## TASK DESCRIPTION
Look through the data below. Show each line where the string "menu" occurs.

☆ ☆ ☆ ☆

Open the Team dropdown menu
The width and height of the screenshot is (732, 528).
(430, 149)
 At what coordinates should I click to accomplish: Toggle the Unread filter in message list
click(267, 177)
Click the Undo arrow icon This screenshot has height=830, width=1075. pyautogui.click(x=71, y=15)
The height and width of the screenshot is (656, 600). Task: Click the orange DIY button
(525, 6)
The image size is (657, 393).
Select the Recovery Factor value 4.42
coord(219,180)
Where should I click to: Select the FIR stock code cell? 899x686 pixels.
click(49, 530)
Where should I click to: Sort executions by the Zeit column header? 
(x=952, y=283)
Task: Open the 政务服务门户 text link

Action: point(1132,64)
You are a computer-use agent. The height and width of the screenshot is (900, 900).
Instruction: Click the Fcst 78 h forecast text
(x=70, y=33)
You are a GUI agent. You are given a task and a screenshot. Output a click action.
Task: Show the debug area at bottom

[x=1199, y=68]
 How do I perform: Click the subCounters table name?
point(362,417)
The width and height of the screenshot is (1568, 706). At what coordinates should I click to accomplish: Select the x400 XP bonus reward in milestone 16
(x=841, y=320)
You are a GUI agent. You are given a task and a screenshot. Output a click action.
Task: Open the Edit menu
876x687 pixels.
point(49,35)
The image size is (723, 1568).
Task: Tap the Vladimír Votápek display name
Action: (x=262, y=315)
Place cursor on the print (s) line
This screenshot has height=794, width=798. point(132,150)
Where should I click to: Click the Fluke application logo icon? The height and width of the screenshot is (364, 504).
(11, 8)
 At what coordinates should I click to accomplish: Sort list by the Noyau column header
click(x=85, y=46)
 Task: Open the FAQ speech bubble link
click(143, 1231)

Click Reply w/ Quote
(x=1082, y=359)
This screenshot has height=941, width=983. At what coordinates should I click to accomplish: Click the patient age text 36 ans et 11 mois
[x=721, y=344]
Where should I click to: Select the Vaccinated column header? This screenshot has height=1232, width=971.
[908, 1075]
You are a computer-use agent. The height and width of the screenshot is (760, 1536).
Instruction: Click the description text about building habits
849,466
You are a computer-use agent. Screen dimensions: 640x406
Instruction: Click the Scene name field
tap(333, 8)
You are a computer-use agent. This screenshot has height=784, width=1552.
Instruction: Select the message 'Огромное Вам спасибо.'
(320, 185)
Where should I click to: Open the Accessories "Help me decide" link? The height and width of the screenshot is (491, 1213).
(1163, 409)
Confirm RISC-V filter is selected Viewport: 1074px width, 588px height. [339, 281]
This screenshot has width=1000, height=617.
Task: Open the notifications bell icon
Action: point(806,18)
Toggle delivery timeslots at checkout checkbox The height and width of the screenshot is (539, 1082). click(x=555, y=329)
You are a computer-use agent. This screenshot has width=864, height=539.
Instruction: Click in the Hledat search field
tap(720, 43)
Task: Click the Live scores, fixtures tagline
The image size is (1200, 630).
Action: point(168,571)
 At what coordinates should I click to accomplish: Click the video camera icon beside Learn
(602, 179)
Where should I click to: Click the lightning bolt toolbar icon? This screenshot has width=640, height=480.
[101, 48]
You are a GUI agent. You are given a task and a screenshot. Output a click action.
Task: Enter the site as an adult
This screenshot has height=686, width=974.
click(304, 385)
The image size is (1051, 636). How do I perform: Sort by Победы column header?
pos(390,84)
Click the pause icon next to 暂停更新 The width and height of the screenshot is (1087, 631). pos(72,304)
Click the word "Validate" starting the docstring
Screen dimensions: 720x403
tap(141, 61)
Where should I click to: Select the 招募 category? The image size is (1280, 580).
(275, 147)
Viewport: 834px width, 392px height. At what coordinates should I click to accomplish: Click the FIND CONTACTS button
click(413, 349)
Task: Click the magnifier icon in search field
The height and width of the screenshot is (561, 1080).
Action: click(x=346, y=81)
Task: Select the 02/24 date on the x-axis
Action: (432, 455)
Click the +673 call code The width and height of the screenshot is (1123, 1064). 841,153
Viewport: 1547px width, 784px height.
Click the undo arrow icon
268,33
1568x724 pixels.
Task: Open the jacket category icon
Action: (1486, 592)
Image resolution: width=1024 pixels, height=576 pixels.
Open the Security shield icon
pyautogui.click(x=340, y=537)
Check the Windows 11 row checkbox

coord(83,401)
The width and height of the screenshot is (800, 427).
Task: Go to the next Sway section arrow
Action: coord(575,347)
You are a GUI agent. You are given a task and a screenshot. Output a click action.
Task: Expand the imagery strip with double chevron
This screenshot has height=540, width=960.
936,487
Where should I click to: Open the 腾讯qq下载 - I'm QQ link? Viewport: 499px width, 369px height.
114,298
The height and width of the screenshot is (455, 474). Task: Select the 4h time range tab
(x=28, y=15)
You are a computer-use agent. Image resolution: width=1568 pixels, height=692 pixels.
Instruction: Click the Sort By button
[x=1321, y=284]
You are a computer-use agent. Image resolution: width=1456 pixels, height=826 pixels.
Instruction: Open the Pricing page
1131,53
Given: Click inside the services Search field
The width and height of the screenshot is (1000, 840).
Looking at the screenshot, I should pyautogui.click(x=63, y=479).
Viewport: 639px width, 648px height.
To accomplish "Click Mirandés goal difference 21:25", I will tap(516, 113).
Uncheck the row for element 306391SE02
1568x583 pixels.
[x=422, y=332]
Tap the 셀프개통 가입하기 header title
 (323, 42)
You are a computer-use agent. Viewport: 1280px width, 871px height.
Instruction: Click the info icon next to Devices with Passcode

☆ ☆ ☆ ☆

## TASK RESPONSE
Open the Team dropdown menu
Task: Open the Edit menu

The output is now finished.